Top of INFORMATION PROVIDED

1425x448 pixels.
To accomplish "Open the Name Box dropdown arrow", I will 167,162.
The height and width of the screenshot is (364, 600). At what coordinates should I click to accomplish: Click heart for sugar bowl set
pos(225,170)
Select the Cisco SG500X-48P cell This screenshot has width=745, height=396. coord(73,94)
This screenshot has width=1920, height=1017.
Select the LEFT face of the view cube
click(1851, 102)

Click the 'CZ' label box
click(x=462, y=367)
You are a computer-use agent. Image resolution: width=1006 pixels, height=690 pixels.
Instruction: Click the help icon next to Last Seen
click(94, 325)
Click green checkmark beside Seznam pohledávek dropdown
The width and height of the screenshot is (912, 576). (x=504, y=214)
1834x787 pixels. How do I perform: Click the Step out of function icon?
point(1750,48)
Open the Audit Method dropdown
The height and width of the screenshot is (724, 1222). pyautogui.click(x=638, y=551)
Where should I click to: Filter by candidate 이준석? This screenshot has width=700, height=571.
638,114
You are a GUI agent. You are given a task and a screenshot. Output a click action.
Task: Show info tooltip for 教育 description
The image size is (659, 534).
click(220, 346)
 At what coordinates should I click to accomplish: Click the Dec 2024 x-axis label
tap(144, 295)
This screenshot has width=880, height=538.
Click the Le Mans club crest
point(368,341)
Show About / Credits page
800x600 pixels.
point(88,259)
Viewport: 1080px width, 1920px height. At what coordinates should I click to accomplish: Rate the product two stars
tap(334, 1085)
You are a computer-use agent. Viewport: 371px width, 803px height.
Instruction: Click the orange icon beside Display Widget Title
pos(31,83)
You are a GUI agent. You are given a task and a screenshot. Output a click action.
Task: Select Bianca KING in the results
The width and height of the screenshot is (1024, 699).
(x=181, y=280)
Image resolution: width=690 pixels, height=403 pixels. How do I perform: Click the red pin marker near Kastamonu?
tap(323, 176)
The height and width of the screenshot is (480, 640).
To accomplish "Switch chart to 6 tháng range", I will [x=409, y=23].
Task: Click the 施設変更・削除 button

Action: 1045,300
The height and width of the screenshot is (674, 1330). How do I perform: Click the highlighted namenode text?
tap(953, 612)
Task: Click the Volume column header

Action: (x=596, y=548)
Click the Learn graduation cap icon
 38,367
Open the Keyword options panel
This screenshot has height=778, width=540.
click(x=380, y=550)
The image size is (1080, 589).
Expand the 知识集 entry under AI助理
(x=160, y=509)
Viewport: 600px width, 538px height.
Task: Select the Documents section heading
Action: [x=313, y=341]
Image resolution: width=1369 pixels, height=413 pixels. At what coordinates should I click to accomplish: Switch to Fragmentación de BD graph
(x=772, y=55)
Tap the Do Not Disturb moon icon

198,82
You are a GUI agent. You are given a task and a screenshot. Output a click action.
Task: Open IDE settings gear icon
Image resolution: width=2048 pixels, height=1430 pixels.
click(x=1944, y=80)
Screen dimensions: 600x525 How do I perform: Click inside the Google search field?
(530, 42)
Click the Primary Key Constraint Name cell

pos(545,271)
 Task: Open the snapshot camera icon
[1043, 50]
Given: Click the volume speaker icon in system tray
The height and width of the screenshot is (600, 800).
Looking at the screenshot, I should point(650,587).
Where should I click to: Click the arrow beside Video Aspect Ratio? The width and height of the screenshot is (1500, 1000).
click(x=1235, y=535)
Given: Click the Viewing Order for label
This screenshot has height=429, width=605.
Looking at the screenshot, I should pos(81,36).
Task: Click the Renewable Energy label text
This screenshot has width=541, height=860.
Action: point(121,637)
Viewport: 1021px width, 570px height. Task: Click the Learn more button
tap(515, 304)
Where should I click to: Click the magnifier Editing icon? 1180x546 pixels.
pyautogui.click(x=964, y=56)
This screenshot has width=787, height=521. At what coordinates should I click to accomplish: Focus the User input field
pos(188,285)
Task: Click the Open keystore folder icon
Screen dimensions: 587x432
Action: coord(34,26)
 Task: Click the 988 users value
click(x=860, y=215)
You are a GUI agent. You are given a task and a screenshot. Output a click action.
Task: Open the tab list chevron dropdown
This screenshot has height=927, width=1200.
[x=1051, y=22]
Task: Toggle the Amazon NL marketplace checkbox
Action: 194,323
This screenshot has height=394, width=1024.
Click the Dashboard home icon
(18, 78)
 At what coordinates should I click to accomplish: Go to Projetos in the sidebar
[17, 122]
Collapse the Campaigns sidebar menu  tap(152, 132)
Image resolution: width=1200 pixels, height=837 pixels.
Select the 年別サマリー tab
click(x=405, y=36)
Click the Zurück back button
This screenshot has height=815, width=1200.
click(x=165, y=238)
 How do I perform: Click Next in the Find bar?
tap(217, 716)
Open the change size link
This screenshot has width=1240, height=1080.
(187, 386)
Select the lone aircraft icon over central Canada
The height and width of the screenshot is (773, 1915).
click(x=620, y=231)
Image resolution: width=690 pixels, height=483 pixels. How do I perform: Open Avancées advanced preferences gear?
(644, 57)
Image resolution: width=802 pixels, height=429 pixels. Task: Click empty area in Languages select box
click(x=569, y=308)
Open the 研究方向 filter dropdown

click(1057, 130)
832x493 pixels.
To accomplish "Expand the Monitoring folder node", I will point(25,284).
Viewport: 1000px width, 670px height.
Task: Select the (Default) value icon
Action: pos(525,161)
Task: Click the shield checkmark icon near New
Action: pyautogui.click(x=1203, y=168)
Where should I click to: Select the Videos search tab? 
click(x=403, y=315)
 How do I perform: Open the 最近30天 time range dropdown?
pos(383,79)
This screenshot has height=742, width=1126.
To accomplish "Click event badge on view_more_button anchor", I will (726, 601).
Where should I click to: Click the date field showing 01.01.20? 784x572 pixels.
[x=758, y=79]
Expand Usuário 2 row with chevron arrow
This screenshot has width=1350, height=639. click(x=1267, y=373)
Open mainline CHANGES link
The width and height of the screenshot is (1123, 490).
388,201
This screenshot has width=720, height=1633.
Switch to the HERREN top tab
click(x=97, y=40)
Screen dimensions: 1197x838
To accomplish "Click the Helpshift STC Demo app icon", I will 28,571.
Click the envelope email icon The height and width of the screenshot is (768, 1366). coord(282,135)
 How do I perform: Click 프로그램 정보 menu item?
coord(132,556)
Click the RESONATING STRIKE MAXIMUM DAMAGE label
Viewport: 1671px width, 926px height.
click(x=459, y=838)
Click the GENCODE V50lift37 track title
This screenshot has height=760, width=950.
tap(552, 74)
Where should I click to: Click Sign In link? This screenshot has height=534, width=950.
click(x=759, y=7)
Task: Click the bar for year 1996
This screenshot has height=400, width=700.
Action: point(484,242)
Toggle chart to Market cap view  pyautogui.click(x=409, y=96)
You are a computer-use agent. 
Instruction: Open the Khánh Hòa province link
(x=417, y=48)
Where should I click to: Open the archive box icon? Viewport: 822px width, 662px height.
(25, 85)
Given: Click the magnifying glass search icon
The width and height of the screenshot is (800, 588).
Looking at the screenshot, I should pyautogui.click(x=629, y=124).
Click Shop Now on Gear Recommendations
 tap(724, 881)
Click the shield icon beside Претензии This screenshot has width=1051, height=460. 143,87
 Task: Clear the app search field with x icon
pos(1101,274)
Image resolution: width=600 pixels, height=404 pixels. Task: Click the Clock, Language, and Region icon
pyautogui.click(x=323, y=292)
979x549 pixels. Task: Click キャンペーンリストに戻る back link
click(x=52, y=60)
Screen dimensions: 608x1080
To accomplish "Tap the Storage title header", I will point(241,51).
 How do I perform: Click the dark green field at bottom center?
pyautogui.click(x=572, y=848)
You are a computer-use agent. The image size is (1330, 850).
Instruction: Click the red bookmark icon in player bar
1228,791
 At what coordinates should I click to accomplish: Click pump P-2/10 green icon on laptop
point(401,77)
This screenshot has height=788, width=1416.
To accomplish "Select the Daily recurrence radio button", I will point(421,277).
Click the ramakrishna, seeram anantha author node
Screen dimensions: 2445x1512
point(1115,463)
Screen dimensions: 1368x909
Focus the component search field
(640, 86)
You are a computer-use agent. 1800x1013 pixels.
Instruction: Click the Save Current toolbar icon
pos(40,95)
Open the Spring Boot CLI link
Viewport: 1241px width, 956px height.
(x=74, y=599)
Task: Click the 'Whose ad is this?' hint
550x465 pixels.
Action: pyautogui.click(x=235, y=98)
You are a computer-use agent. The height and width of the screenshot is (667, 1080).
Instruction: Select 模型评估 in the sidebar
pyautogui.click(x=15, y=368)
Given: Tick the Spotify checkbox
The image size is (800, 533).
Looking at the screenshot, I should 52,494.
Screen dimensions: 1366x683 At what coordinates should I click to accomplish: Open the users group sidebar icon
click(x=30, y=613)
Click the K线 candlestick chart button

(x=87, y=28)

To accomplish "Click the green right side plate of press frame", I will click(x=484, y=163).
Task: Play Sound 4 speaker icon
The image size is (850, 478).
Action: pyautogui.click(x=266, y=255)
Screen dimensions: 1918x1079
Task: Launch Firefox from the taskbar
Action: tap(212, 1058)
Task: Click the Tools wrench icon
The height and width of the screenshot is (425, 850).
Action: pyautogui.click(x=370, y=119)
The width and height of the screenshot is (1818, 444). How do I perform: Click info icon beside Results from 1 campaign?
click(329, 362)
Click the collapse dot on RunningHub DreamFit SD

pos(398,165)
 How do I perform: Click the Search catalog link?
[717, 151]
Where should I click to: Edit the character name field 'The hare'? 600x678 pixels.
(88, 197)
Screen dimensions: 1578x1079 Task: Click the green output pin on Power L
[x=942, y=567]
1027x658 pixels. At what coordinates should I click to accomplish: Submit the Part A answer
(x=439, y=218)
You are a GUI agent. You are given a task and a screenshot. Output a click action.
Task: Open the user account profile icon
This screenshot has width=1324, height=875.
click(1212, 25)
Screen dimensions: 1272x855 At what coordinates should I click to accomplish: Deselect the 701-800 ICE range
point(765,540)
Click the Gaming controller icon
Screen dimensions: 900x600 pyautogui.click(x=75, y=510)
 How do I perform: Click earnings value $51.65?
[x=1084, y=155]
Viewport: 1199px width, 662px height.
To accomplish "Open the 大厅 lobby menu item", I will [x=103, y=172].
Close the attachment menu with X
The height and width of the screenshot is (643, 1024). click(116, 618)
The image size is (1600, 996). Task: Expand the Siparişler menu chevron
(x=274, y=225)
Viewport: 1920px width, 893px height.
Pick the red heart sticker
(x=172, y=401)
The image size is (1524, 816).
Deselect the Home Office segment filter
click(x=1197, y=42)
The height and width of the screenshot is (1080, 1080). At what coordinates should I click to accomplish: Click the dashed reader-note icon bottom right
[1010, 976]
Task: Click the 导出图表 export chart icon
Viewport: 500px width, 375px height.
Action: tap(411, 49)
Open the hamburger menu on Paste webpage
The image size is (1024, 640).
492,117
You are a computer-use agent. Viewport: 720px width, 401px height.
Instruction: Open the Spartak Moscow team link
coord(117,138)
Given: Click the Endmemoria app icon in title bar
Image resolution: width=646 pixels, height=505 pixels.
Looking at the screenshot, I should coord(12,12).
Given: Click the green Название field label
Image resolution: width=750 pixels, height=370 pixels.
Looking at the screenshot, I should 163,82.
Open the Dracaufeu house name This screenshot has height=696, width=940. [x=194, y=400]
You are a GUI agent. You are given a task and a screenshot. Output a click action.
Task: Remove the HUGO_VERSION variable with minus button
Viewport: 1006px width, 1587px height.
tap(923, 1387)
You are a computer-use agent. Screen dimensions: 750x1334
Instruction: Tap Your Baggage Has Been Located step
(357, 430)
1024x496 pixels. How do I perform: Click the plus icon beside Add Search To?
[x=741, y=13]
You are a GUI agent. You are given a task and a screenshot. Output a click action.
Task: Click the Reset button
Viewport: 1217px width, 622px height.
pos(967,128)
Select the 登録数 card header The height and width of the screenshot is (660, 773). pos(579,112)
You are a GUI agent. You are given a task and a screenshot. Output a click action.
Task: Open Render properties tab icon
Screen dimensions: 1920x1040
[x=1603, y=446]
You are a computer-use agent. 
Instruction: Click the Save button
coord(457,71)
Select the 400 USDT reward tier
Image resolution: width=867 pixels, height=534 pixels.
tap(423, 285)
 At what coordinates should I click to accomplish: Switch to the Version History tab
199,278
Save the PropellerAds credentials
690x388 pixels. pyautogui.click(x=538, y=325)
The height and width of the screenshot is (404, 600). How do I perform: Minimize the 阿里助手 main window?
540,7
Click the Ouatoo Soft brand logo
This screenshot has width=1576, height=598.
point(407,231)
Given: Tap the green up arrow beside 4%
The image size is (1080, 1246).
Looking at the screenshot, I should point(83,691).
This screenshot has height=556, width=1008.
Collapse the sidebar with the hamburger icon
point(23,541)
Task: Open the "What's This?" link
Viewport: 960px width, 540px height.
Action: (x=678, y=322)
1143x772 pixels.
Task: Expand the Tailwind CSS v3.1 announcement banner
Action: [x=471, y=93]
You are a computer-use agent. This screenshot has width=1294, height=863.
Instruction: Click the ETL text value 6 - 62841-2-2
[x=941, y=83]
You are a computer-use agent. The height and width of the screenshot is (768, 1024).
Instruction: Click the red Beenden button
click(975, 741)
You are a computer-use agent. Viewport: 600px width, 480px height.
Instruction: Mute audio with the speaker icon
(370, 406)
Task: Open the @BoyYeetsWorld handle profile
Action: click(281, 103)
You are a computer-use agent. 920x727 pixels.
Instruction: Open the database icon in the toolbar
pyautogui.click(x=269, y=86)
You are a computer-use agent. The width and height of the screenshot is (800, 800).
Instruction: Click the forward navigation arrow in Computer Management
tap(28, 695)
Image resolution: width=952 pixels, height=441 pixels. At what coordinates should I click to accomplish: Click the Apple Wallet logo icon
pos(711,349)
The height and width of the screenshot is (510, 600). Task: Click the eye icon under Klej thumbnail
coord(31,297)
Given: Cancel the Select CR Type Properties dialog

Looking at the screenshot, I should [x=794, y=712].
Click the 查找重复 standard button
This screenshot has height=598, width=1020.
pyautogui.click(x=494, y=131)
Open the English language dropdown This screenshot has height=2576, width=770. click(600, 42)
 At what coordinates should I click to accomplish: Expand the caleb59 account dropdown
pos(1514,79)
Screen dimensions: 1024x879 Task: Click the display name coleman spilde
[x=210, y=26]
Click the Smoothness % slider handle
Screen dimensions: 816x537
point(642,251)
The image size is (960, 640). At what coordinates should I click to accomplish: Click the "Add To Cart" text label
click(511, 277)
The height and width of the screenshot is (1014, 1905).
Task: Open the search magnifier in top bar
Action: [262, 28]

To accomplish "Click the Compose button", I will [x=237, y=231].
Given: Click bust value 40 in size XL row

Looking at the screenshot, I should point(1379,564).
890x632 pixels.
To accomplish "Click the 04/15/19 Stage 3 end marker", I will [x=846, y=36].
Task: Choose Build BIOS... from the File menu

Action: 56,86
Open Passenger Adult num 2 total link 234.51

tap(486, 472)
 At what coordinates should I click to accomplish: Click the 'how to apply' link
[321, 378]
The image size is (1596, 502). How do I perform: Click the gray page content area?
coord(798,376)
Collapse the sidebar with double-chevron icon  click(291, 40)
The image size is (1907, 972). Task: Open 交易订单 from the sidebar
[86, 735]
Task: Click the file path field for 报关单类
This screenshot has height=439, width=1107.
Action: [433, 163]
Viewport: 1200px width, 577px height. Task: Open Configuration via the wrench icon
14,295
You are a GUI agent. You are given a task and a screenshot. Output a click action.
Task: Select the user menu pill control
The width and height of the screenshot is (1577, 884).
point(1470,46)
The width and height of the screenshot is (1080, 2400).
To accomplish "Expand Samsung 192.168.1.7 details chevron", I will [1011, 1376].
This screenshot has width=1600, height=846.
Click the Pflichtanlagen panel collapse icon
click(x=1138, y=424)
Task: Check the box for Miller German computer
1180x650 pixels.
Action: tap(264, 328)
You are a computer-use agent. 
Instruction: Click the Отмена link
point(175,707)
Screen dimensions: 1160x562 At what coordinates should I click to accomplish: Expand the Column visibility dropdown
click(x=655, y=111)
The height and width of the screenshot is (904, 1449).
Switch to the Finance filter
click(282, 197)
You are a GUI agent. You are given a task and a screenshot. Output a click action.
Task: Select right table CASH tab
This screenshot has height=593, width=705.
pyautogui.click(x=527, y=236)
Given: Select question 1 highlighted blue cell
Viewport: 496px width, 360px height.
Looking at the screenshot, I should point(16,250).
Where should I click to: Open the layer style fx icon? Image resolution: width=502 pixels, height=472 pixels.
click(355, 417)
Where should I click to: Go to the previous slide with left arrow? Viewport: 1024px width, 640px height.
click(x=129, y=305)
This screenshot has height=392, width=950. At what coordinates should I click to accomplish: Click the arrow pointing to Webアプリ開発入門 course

Bottom of INFORMATION PROVIDED

EXERCISE GOAL:
Return a word-for-word copy of the lines above from the one holding "Where should I click to: Select" through the one holding "Task: Click the bar for year 1996", with both of them included and nothing besides.

SOLVED EXERCISE:
Where should I click to: Select the Videos search tab? 
click(x=403, y=315)
 How do I perform: Open the 最近30天 time range dropdown?
pos(383,79)
This screenshot has height=742, width=1126.
To accomplish "Click event badge on view_more_button anchor", I will (726, 601).
Where should I click to: Click the date field showing 01.01.20? 784x572 pixels.
[x=758, y=79]
Expand Usuário 2 row with chevron arrow
This screenshot has width=1350, height=639. click(x=1267, y=373)
Open mainline CHANGES link
The width and height of the screenshot is (1123, 490).
388,201
This screenshot has width=720, height=1633.
Switch to the HERREN top tab
click(x=97, y=40)
Screen dimensions: 1197x838
To accomplish "Click the Helpshift STC Demo app icon", I will 28,571.
Click the envelope email icon The height and width of the screenshot is (768, 1366). coord(282,135)
 How do I perform: Click 프로그램 정보 menu item?
coord(132,556)
Click the RESONATING STRIKE MAXIMUM DAMAGE label
Viewport: 1671px width, 926px height.
click(x=459, y=838)
Click the GENCODE V50lift37 track title
This screenshot has height=760, width=950.
tap(552, 74)
Where should I click to: Click Sign In link? This screenshot has height=534, width=950.
click(x=759, y=7)
Task: Click the bar for year 1996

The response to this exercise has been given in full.